Arbuthnot's 1st Cruiser Squadron formed part of the Royal Navy's Grand Fleet which met the High Seas Fleet of the Imperial German Navy, the battle involved 250 warships, and, in terms of combined tonnage of vessels engaged, was the largest naval battle in history. Ellis captained the Defence throughout the battle, also aboard was Admiral Sir Robert Arbuthnot who commanded the 1st Cruiser Squadron from her.

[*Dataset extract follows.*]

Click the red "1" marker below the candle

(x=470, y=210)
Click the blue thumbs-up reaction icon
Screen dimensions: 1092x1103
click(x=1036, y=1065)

During the battle Arbuthnot was attracted by the drifting hull of the crippled SMS Wiesbaden. With HMS Warrior, Defence closed in to finish off the incapacitated cruiser, only to come into range of Admiral Franz von Hipper's advanced battlecruisers and obstructing any covering fire from other Royal Navy vessels. Defence came under heavy fire from many German battleships and within minutes she was destroyed with all 903 hands in a massive magazine explosion after taking fire from SMS Lützow at close range. Of the 1st Cruiser Squadron's four cruisers (HMS Defence (flagship), HMS Warrior, HMS, Duke of Edinburgh & HMS Black Prince) only one (HMS Duke of Edinburgh) survived the battle. Captain Ellis was killed alongside the squadron's commander Admiral Sir Robert Arbuthnot and Captain Thomas Parry Bonham of HMS Black Prince. His body was never found and he is thusly commemorated on the Plymouth Naval Memorial.

==Personal life==
Ellis was married to Katheleen Beaven, daughter of Robert Beaven, Premier of British Columbia with whom he had one daughter. After his death at the Battle of Jutland, she married Victor Alexander 'Peter' Spencer, 2nd Viscount Churchill.